* **WHAT THE EXERCISE ASKS**: Extract, exactly as written, the line that contains "Given: Click the" and all lines after it through the end of the records. Omit pictures.

* **DATA FOR THE TASK**:
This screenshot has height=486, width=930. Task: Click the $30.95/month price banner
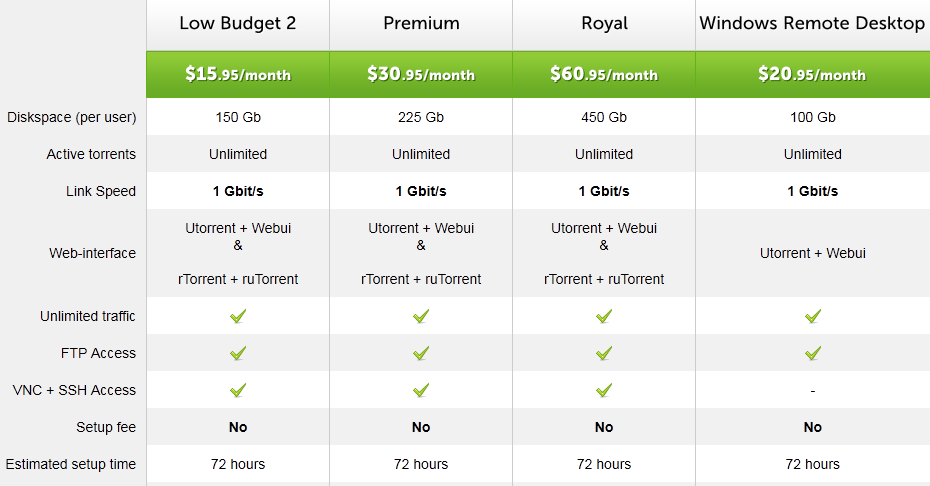(x=421, y=74)
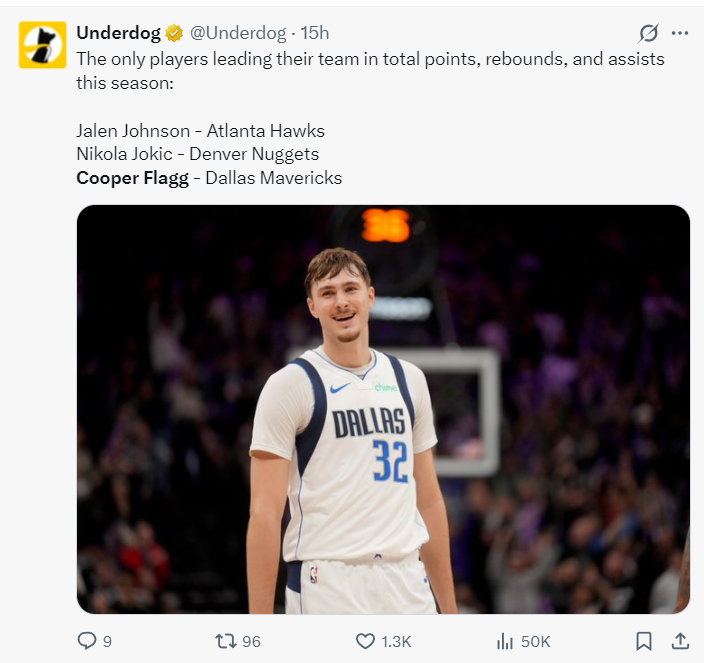Click the 50K views count

click(x=536, y=641)
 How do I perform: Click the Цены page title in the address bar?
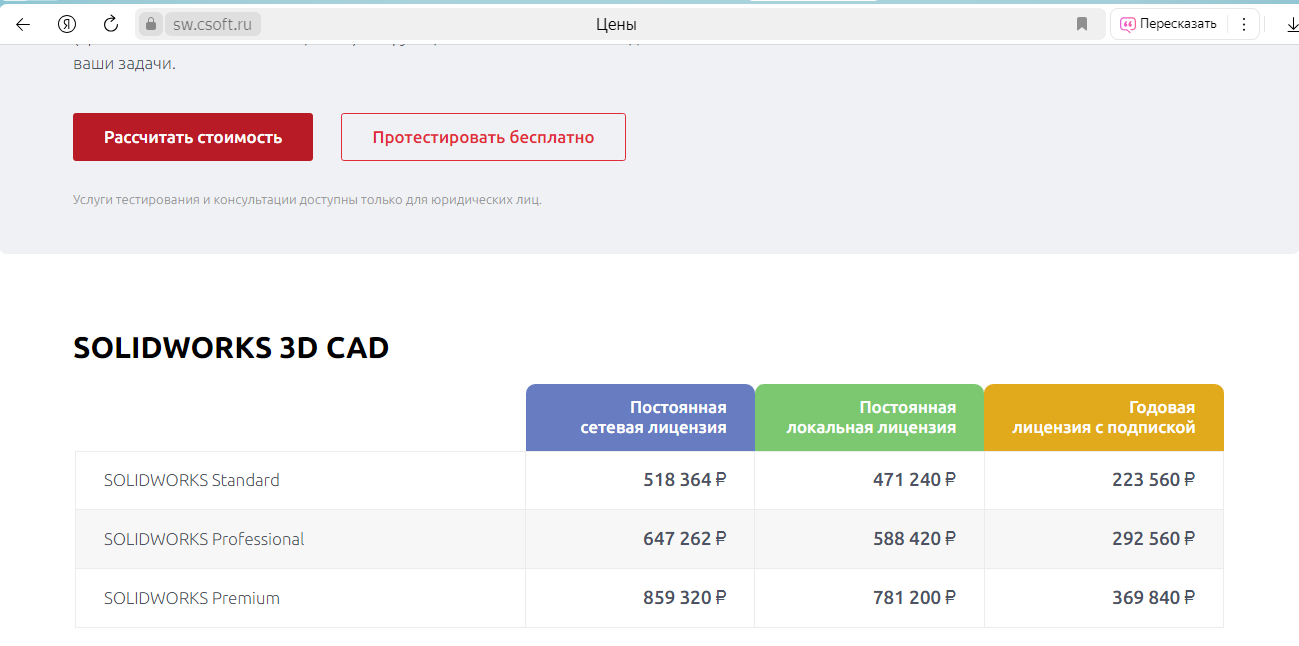coord(616,24)
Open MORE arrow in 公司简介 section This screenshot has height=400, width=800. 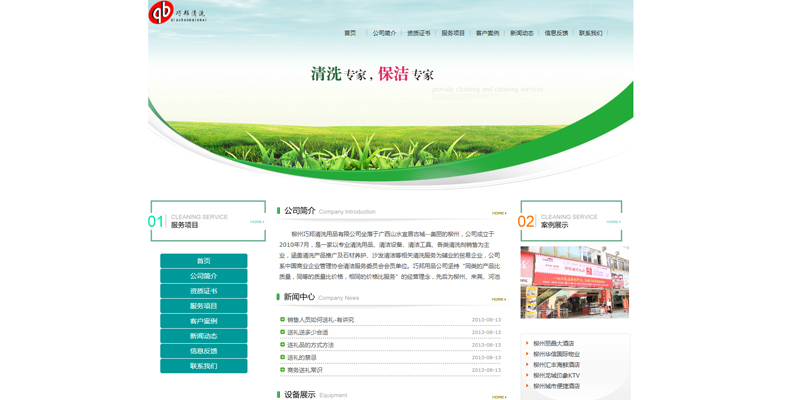click(x=498, y=213)
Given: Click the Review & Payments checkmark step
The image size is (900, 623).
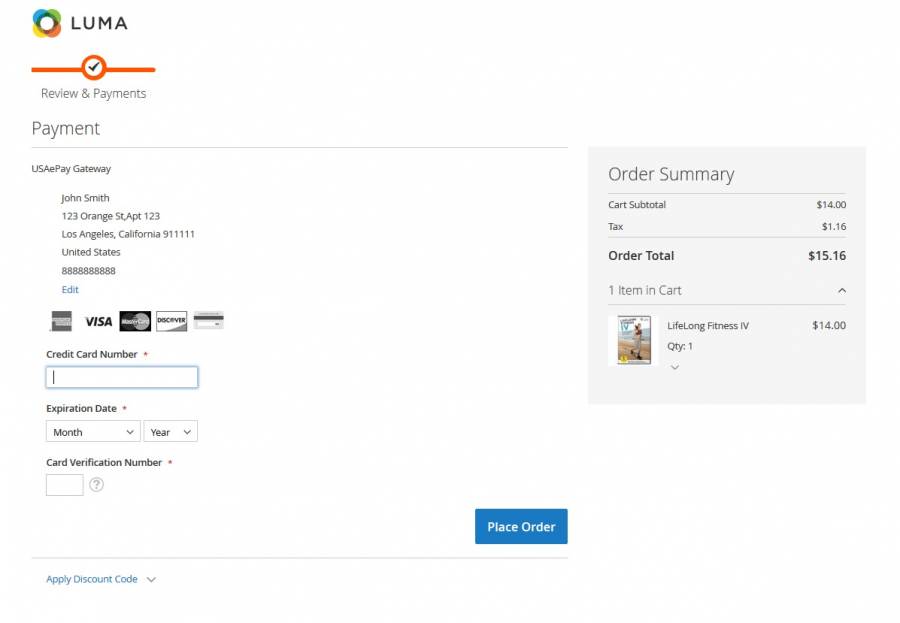Looking at the screenshot, I should (93, 68).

* **ANSWER SECTION**:
Given: Click the Review & Payments checkmark step
The image size is (900, 623).
Looking at the screenshot, I should (93, 68).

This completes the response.